Nous sommes alors là au coeur de la Chiraquie : PONS est le président de l'association des amis de Jacques Chirac et Rémi CHARDON est son ancien directeur de cabinet à la mairie de Paris, venu pantoufler à l'ATMB.
En 2000 néanmoins, GAYSSOT et JOSPIN décident de prolonger la DUP. Si ils ne l'avaient pas fait, l'A 41 ne serait jamais repartie... A l'époque, Dominique VOYNET avait refusé de co signer ce décret; mais le PS et le PC n'étaient pas encore convaincus qu'une politique des transports durable c'est le rail contre la route...
Mais le projet ne pouvait se financer : une étude sur la politique autoroutière présentait ce projet comme une liaison « d'intérêt régional », dont « 30 ans d'exploitation finançaient 10% de l'investissement ». L'élection d'une majorité de gauche au Conseil régional qui faisait campagne contre un financement régional de l'autoroute semblait interdire toute remise en route du chantier.
Pour préserver l'avenir, l'UMP faisait prolonger une seconde fois la DUP en 2004; mais il n'y avait toujours pas de sous.
Et voilà que, tout à coup, au moment où le gouvernement décide de privatiser les autoroutes, une concession est passée avec un groupement composé de l'AREA et de BOUYGUES qui s'engage à réaliser l'autoroute en 36 mois, sans financement public, et au même coût qu'en 1994...

Cherchez l'erreur !

Lors d'un conseil municipal où j'interpellais Bernard BOSSON sur le coût de réalisation inchangé, il me fit cette réponse en éclatant de rire : « La différence entre vous et moi, Monsieur BILLET, c'est que moi je crois aux miracles ».

Et effectivement il y eût miracle.

Or les miracles n'existent pas dans ce monde économique.
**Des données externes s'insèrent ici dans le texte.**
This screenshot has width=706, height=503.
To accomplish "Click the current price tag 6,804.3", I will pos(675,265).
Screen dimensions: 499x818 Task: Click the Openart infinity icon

On saura peut être un jour quelle entente a été passée, au moment du bradage des autoroutes avec les acheteurs – le plus souvent des groupes de BTP – pour que ce projet de l'autoroute la plus chère de FRANCE au kilomètre trouve preneur.. Un renvoi d'ascenseur aurait-il été organisé ? En effet, si des promoteurs privés étaient réellement intéressés, pourquoi ne s'était il rien passé de 2002 à 2006 ? Pourquoi Bernard ACCOYER insultait il les socialistes et les Verts qui ne voulaient pas financer l'autoroute, si il était si simple de trouver un concessionnaire privé ?

Ceci demeure une énigme.

Mais il y a plus grave.

Une enquête publique conduite au début des années 1990 peut elle justifier la construction d'une autoroute 15 ans plus tard ? Normalement une DUP a une validité de 5 ans : mais on permet de la renouveler sans consulter à nouveau les citoyens. Les agriculteurs auraient-ils soutenu ce projet si on les avait consultés en 2006 ? La population locale aurait elle laissé faire sans débat cette infrastructure au moment où tous souffrent de la pression foncière ?
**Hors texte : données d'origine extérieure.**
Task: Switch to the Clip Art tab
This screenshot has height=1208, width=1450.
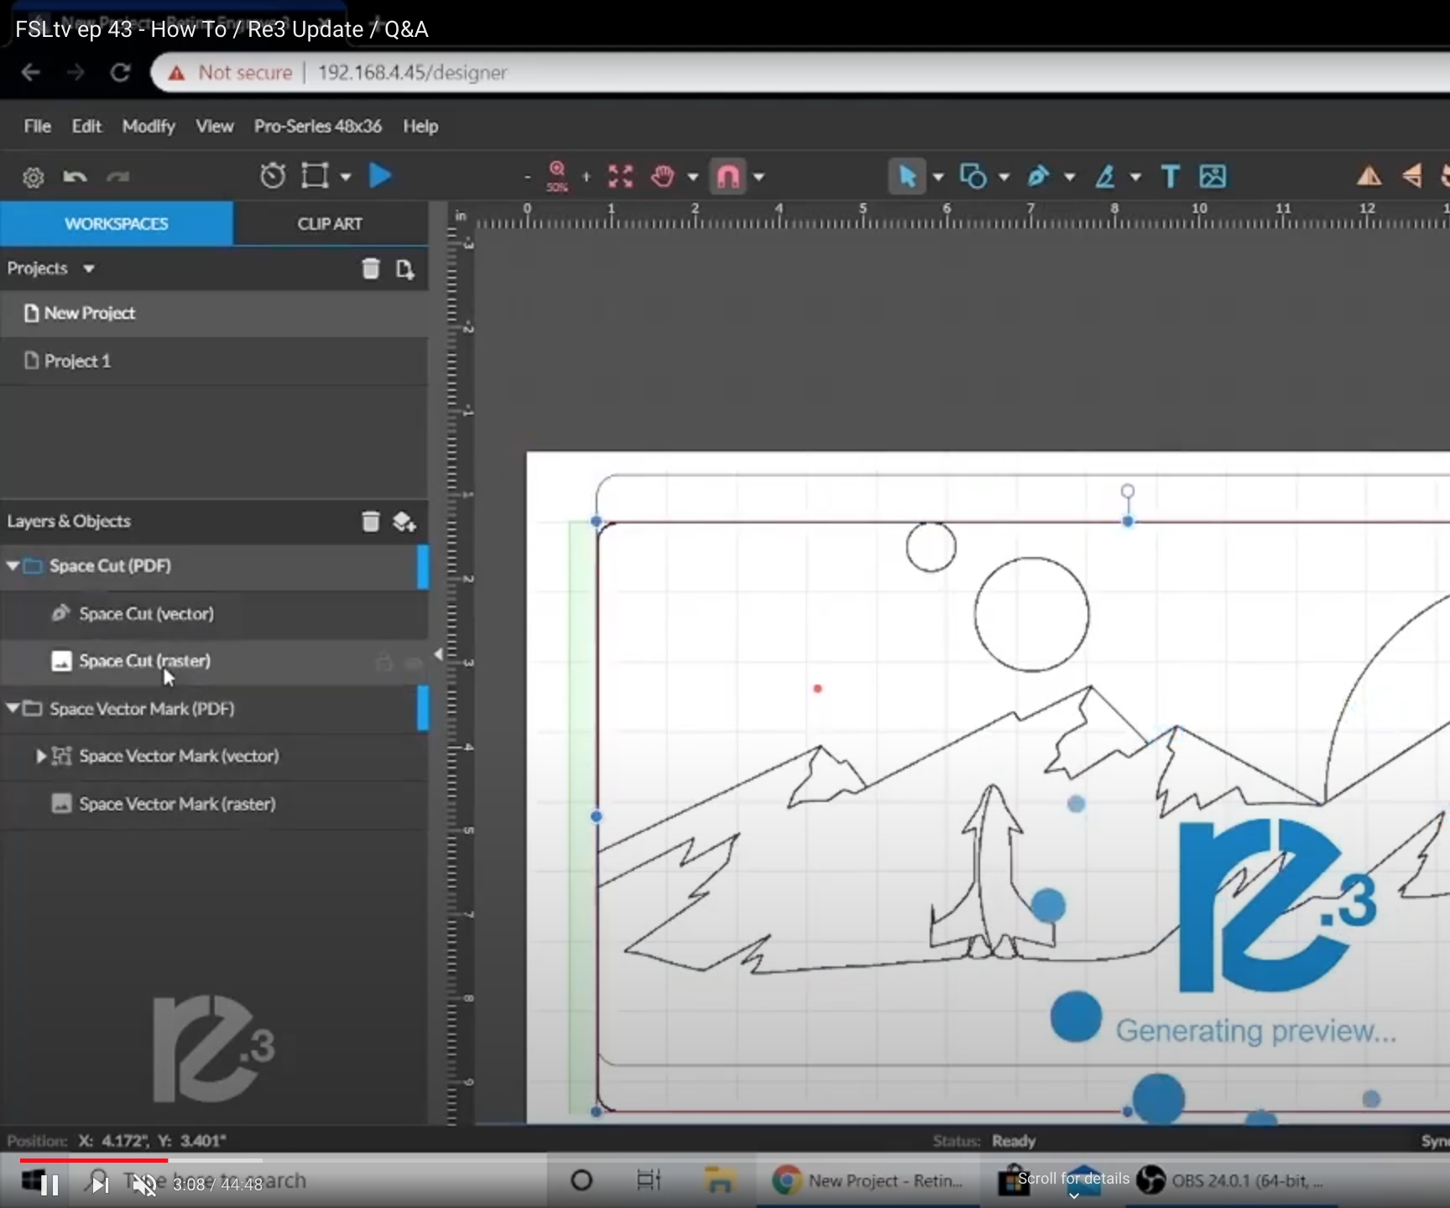Action: [330, 224]
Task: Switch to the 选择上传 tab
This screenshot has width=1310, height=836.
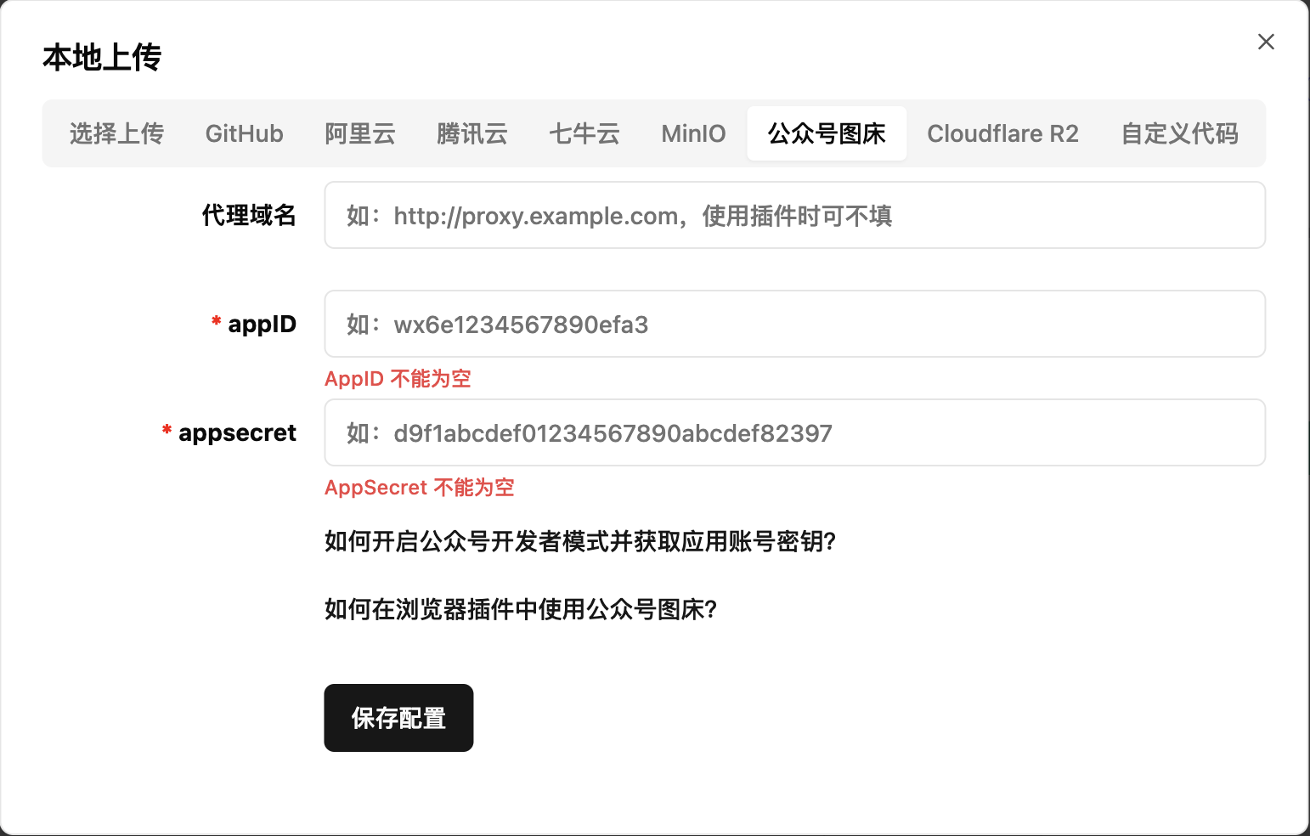Action: point(116,133)
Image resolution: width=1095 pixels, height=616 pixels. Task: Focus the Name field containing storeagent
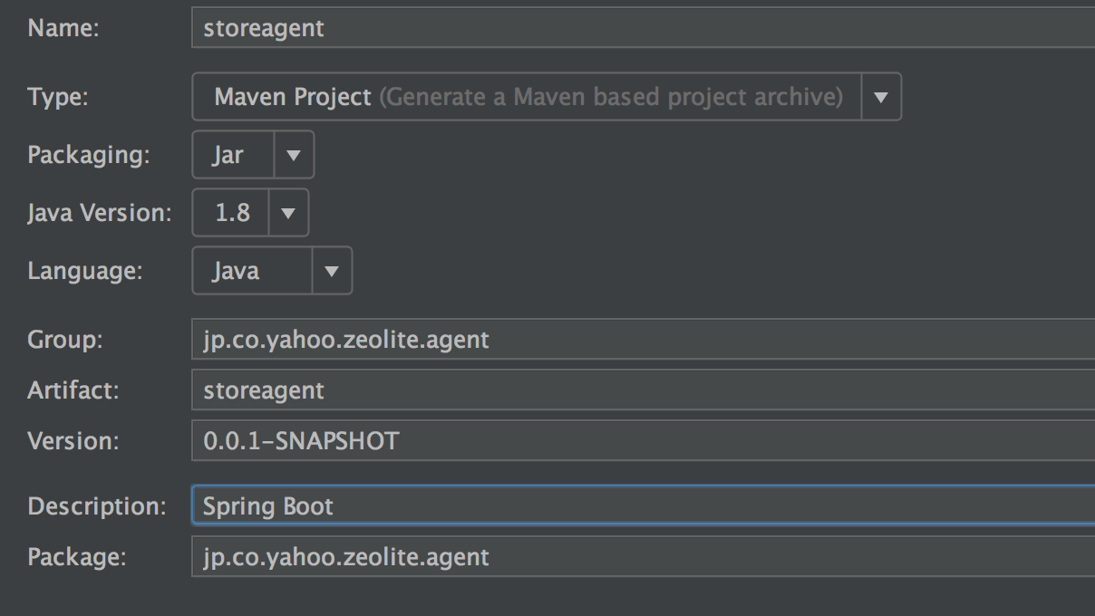coord(644,27)
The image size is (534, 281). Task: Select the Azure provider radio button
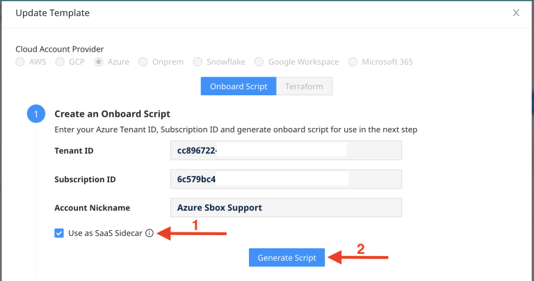click(99, 62)
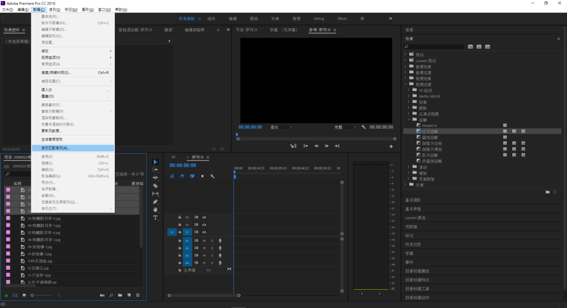Open the 基本图形 panel

(413, 200)
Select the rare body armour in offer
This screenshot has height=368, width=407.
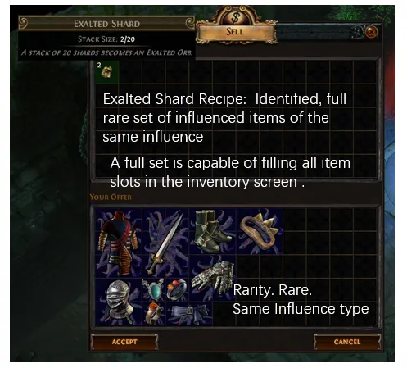(119, 243)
La FRANCE a ratifié la convention d'AARHUS qui exige un renforcement du débat public... Mais le gouvernement VILLEPIN n'a nullement envisagé de le mettre en oeuvre !

Ce déficit démocratique est le troisième volet de mon opposition à cette autoroute.

J'estime que le débat public est le seul moyen de vivifier la vie démocratique, de redonner au citoyen le goût de la chose publique.

Or l'on assiste encore aujourd'hui à un déni complet de la part des autorités qui ne rêvent que de décisions incontestées parce que cachées et découvertes au dernier moment par quelques « emmerdeurs » patentés que l'on stigmatise à longueur de discours.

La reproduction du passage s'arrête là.